29 And God gave wisdom to Solomon, and an exceedingly great prudence, and a spacious heart, like the sand which is on the shore of the sea.
En God gaf Salomo wijsheid en zeer veel verstand, en een wijd begrip des harten, gelijk zand, dat aan den oever der zee is.
30 And the wisdom of Solomon surpassed the wisdom of all the East, and of the Egyptians.
En de wijsheid van Salomo was groter dan de wijsheid van al die van het oosten, en dan alle wijsheid der Egyptenaren;
31 And he was wiser than all men: wiser than Ethan, the Ezrahite, and Heman, and Calcol, and Darda, the sons of Mahol. And he was renowned in all the nations on every side.

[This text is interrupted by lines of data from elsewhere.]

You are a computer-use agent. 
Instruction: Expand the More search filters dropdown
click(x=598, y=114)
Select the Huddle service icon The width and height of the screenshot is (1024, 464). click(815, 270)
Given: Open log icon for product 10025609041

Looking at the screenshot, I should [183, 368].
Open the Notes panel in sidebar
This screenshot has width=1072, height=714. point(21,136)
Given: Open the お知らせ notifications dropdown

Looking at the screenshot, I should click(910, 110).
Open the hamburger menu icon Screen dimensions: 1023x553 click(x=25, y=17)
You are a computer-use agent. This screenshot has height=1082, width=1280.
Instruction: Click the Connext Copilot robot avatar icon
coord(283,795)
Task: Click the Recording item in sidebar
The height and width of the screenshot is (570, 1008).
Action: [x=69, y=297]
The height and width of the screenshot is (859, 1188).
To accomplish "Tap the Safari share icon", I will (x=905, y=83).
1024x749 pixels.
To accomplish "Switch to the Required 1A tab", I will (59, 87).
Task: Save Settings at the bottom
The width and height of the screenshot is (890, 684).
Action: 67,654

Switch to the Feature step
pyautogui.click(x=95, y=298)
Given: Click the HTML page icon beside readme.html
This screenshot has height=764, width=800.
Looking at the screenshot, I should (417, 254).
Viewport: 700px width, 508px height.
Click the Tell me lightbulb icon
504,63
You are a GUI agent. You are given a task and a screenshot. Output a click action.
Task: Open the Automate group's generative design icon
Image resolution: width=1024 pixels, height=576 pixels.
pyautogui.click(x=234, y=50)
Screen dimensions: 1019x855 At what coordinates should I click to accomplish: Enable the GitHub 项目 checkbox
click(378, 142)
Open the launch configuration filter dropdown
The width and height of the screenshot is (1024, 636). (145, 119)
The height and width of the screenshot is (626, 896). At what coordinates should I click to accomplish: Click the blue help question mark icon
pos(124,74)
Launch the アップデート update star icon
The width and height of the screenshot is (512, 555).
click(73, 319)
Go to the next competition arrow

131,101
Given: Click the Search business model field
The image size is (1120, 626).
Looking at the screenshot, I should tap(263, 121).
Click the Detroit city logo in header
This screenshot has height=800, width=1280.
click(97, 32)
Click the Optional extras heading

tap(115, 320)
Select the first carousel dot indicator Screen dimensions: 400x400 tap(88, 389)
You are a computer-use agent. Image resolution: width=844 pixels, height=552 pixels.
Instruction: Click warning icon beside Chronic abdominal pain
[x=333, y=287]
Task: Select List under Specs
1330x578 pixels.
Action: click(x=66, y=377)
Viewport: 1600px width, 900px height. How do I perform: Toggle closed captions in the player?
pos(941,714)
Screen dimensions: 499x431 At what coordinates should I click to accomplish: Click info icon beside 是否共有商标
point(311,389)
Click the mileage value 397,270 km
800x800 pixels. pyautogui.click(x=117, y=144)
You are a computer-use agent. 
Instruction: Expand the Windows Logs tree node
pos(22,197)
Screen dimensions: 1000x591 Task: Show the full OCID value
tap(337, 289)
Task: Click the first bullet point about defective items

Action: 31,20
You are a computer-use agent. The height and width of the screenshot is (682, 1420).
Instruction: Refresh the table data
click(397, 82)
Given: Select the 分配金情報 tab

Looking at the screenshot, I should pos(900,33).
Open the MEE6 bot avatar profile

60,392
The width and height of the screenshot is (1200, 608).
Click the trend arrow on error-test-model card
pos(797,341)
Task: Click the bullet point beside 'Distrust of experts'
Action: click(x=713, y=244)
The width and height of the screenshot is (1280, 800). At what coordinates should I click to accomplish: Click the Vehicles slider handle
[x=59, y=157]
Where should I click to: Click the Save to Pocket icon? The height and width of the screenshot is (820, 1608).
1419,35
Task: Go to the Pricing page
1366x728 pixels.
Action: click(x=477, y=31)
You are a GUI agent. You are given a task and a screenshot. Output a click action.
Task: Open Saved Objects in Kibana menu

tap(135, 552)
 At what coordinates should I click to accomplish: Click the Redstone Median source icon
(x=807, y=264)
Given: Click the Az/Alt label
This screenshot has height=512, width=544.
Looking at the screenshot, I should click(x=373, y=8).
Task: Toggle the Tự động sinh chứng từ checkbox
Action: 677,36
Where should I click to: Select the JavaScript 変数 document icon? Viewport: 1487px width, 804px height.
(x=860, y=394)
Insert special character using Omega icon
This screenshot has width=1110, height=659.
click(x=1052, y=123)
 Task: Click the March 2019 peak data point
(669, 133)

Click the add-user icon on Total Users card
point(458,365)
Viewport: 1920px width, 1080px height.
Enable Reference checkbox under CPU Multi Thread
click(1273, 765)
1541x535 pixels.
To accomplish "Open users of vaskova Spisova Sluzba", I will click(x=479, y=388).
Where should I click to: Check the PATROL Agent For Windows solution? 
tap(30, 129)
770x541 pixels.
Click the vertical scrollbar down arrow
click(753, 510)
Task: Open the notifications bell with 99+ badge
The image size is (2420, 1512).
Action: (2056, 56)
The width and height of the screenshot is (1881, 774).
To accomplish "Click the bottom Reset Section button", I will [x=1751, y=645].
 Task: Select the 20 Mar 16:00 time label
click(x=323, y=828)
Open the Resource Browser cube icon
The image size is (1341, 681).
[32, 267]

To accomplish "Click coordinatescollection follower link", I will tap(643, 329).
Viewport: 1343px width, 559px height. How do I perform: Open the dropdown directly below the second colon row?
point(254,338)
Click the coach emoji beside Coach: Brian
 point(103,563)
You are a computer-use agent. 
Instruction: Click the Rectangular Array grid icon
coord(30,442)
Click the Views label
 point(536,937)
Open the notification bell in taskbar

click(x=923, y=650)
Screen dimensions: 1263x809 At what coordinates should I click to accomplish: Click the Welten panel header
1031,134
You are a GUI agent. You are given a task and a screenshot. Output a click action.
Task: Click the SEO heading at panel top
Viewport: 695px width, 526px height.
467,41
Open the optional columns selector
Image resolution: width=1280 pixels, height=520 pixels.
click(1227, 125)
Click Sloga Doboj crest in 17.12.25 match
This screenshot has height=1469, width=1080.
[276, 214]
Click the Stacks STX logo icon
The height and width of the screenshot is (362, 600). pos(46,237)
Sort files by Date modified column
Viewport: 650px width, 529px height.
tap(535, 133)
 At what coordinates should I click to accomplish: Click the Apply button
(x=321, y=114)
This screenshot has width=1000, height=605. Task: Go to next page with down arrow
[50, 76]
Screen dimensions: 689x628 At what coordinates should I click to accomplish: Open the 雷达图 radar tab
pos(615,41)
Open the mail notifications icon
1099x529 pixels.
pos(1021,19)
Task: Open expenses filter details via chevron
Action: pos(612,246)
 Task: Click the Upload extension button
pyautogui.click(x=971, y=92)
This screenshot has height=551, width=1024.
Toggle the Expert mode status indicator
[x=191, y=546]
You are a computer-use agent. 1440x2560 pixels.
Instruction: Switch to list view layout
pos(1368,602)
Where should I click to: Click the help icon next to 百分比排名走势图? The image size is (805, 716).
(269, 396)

Ja, hij was wijzer dan alle mensen; dan Ethan, de Ezrahiet, en Heman, en Chalcol, en Darda, de zonen van Mahol; en zijn naam was onder alle heidenen rondom.
32 Solomon also spoke three thousand parables. And his verses were one thousand and five.
En hij sprak drie duizend spreuken; daartoe waren zijn liederen duizend en vijf.
33 And he discoursed about trees, from the cedar which is in Lebanon, to the hyssop which grows out from the wall. And he explained about beasts, and birds, and reptiles, and fish.
Hij sprak ook van de bomen, van den cederboom af, die op den Libanon is, tot op den hysop, die aan den wand uitwast; hij sprak ook van het vee, en van het gevogelte, en van de kruipende dieren, en van de vissen.
34 And they came from all the peoples in order to hear the wisdom of Solomon, and from all the kings of the earth, who were hearing about his wisdom.
En van alle volken kwamen er, om de wijsheid van Salomo te horen, van alle koningen der aarde, die van zijn wijsheid gehoord hadden.